Nuclear physicist
Wolfgang Pauli was born in Vienna, son of Wolfgang Josef Pauli, a renown professor of physics. He received his basic education in Vienna and continued his academic studies in Munich, where he was tutored by Arnold Sommerfeld. After receiving his doctor’s degree in 1921, Pauli spent a year at the University of Goettingen, Germany, and an other year with Niels Bohr in Copenhagen. From 1923 to 1928 he was lecturer at the University of Hamburg, Germany. In 1928 he moved to Zurich, Switzerland, where he was appointed as Professor of Theoretical Physics at the Federal Institute of Technology.
In 1935-1936 Wolfgang Pauli was visiting Professor at the Institute for Advanced Study, Princeton, NJ, where in 1940 he was elected to the chair of theoretical physics. He was visiting Professor also at the University of Michigan (1931 and 1941), and Purdue University (1942).
At the end of World War II (1945), Professor Pauli returned to Zurich. Pauli was the first to recognize the existence of the neutrino, an uncharged and massless particle, which carries off energy in radioactive B-disintegration. His exclusion principle crystallized the existing knowledge of atomic structure, which led to the recognition of the two-valued variable to characterize the state of an electron. Pauli helped to lay the foundations of the quantum theory of fields and consolidated field theory by giving proof of the relationship between spin and “statistics” of elementary particles.

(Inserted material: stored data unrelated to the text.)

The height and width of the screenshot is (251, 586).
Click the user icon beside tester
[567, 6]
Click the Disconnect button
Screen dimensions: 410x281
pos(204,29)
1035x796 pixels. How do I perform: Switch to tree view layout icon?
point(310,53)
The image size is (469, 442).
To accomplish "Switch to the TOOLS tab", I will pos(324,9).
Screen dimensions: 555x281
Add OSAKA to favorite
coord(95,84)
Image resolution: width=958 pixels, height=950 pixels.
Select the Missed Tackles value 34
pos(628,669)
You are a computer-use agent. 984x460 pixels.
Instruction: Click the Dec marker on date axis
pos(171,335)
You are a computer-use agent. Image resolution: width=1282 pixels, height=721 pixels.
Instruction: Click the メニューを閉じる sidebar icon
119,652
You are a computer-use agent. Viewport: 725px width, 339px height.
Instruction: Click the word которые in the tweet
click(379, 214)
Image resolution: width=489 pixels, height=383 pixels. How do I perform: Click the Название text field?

Pauli has written many articles on problems of theoretical physics in scientific journals in various countries. His Theory of Relativity appeared in the Enzyklopaedie der Mathematischen Wissenschaften, Vol. 5, Part 2 (1920), his Quantum Theory in Handbuch der Physik, Vol. 23 (1926), and his Principles of Wave Mechanics in Handbuch der Physik, Vol. 24 (1933). W. Pauli was a Foreign Member of the Royal Society of London and a member of the Swiss Physical Society, the American Physical Society and the American Association for the Advancement of Science. He was awarded the Lorenz Medal in 1930.
In 1945 Professor Wolfgang Pauli became a Nobel Prize Laureate of Physics. He died in Zurich in 1958.